#### [GOAL]
Retype every row below word for word, keeping each line as it appears.

— BEGIN PROVIDED RECORDS —

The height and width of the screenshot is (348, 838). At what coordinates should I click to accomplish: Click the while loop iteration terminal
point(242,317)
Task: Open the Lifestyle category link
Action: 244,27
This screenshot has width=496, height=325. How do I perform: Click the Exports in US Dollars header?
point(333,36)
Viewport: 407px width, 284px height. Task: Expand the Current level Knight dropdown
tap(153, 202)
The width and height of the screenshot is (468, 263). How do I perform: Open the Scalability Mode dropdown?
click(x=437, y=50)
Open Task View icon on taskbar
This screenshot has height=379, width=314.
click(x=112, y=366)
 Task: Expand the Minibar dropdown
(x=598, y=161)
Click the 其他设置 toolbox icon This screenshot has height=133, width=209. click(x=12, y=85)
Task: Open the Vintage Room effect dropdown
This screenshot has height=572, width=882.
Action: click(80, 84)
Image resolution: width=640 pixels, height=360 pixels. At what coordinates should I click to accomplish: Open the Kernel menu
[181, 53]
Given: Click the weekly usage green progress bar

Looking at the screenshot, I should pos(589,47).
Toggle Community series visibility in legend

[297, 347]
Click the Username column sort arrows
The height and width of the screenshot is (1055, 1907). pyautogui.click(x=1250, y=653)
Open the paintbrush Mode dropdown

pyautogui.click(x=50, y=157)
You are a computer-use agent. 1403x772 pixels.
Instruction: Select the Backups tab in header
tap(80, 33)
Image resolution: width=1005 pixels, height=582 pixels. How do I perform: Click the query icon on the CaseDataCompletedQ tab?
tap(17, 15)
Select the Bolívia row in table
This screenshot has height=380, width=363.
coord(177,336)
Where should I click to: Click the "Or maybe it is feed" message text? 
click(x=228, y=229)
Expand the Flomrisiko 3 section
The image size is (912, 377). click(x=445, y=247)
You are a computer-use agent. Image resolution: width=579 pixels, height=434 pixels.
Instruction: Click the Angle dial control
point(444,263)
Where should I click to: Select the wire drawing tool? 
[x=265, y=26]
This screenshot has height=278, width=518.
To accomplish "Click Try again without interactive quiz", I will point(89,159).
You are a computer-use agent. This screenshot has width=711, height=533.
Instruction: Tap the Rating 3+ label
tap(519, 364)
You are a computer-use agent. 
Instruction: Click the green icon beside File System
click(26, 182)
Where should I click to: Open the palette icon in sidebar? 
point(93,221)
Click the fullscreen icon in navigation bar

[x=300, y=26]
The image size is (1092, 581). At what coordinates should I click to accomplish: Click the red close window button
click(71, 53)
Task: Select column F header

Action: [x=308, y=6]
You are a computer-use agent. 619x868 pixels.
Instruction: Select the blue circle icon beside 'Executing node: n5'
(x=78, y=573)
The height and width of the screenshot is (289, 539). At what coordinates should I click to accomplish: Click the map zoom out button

— END PROVIDED RECORDS —

#### [TASK RESULT]
The height and width of the screenshot is (348, 838). At what coordinates should I click to accomplish: Click the while loop iteration terminal
point(242,317)
Task: Open the Lifestyle category link
Action: 244,27
This screenshot has width=496, height=325. How do I perform: Click the Exports in US Dollars header?
point(333,36)
Viewport: 407px width, 284px height. Task: Expand the Current level Knight dropdown
tap(153, 202)
The width and height of the screenshot is (468, 263). How do I perform: Open the Scalability Mode dropdown?
click(x=437, y=50)
Open Task View icon on taskbar
This screenshot has height=379, width=314.
click(x=112, y=366)
 Task: Expand the Minibar dropdown
(x=598, y=161)
Click the 其他设置 toolbox icon This screenshot has height=133, width=209. click(x=12, y=85)
Task: Open the Vintage Room effect dropdown
This screenshot has height=572, width=882.
Action: click(80, 84)
Image resolution: width=640 pixels, height=360 pixels. At what coordinates should I click to accomplish: Open the Kernel menu
[181, 53]
Given: Click the weekly usage green progress bar

Looking at the screenshot, I should pos(589,47).
Toggle Community series visibility in legend

[297, 347]
Click the Username column sort arrows
The height and width of the screenshot is (1055, 1907). pyautogui.click(x=1250, y=653)
Open the paintbrush Mode dropdown

pyautogui.click(x=50, y=157)
You are a computer-use agent. 1403x772 pixels.
Instruction: Select the Backups tab in header
tap(80, 33)
Image resolution: width=1005 pixels, height=582 pixels. How do I perform: Click the query icon on the CaseDataCompletedQ tab?
tap(17, 15)
Select the Bolívia row in table
This screenshot has height=380, width=363.
coord(177,336)
Where should I click to: Click the "Or maybe it is feed" message text? 
click(x=228, y=229)
Expand the Flomrisiko 3 section
The image size is (912, 377). click(x=445, y=247)
You are a computer-use agent. Image resolution: width=579 pixels, height=434 pixels.
Instruction: Click the Angle dial control
point(444,263)
Where should I click to: Select the wire drawing tool? 
[x=265, y=26]
This screenshot has height=278, width=518.
To accomplish "Click Try again without interactive quiz", I will point(89,159).
You are a computer-use agent. This screenshot has width=711, height=533.
Instruction: Tap the Rating 3+ label
tap(519, 364)
You are a computer-use agent. 
Instruction: Click the green icon beside File System
click(26, 182)
Where should I click to: Open the palette icon in sidebar? 
point(93,221)
Click the fullscreen icon in navigation bar

[x=300, y=26]
The image size is (1092, 581). At what coordinates should I click to accomplish: Click the red close window button
click(71, 53)
Task: Select column F header

Action: [x=308, y=6]
You are a computer-use agent. 619x868 pixels.
Instruction: Select the blue circle icon beside 'Executing node: n5'
(x=78, y=573)
The height and width of the screenshot is (289, 539). At what coordinates should I click to accomplish: Click the map zoom out button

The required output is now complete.